[Items stored from a collection]
%%
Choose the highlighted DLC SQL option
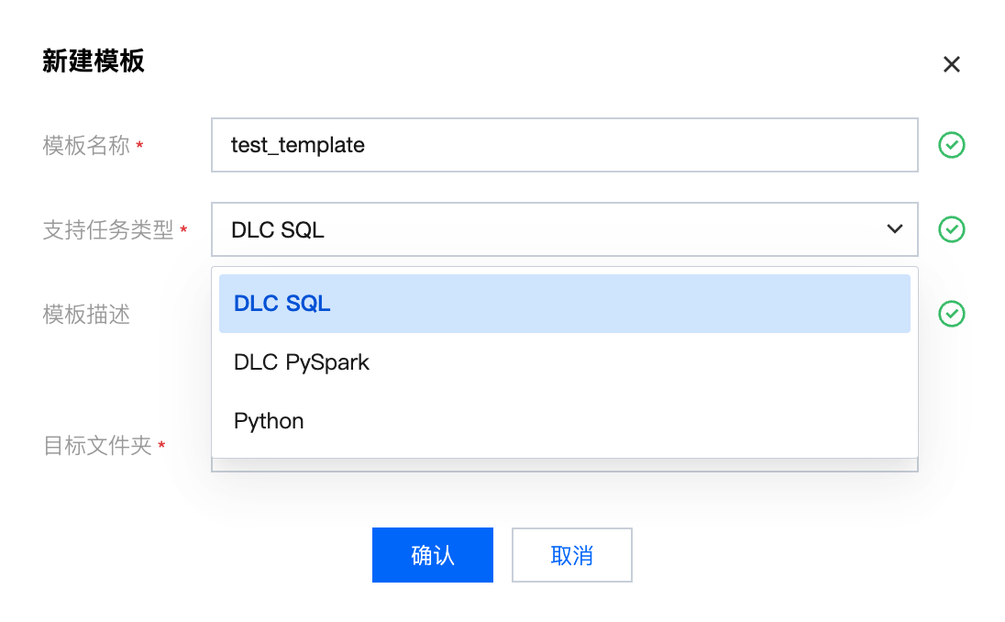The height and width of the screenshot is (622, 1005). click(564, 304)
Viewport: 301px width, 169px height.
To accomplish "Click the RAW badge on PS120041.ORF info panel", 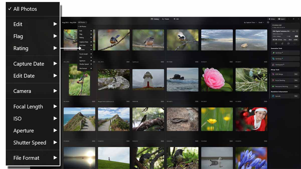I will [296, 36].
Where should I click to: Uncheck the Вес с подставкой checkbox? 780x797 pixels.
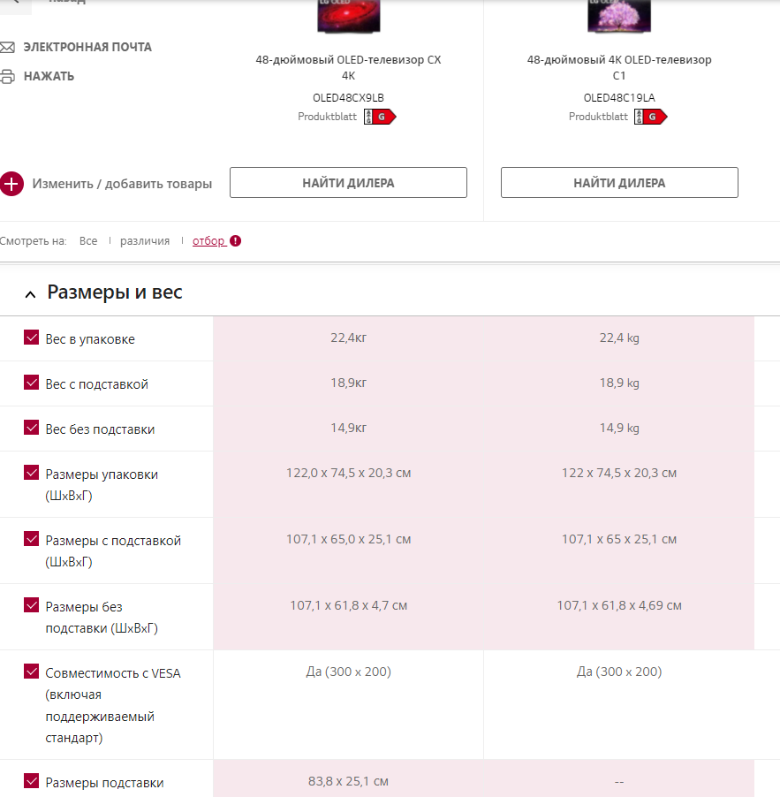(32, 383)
%%
%%
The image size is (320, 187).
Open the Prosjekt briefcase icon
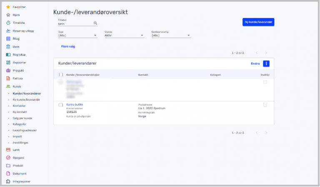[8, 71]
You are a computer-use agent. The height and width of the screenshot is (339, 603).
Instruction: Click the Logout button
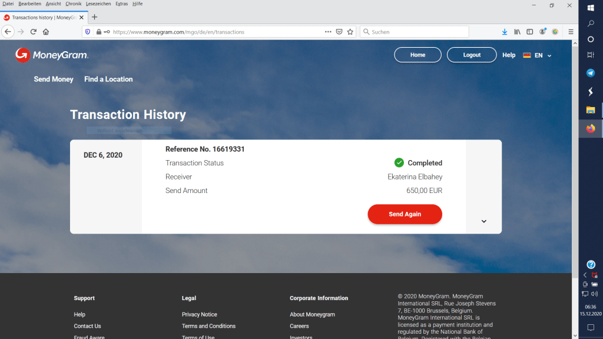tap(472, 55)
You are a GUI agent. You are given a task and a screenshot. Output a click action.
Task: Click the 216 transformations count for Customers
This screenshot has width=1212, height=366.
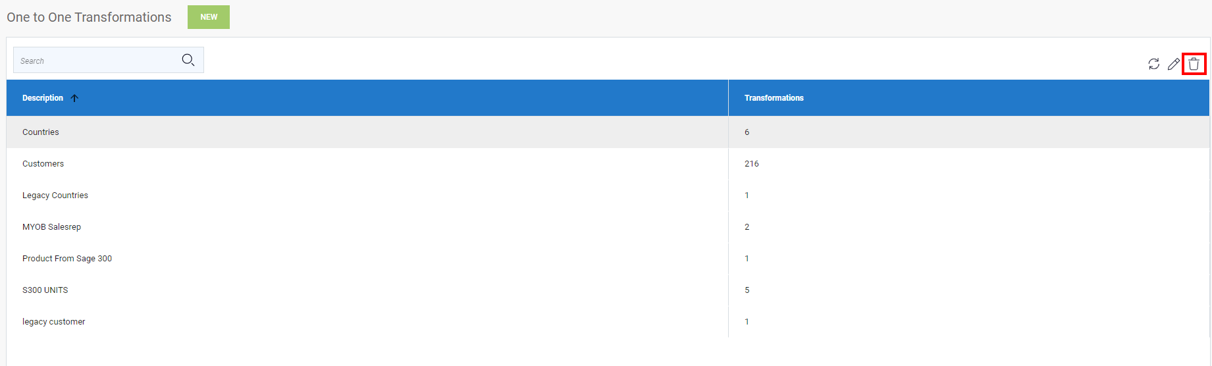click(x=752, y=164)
%%
* **REQUEST**
Copy the part of the listing that begins with the line containing "You are a computer-use" and ends with the line containing "click(x=752, y=164)", keeping every line in it exactly the same. Leave the pictures out of your answer.

* **THE OUTPUT**
You are a computer-use agent. The height and width of the screenshot is (339, 603).
Instruction: Click the Logout button
tap(472, 55)
You are a GUI agent. You are given a task and a screenshot. Output a click action.
Task: Click the 216 transformations count for Customers
This screenshot has width=1212, height=366.
click(x=752, y=164)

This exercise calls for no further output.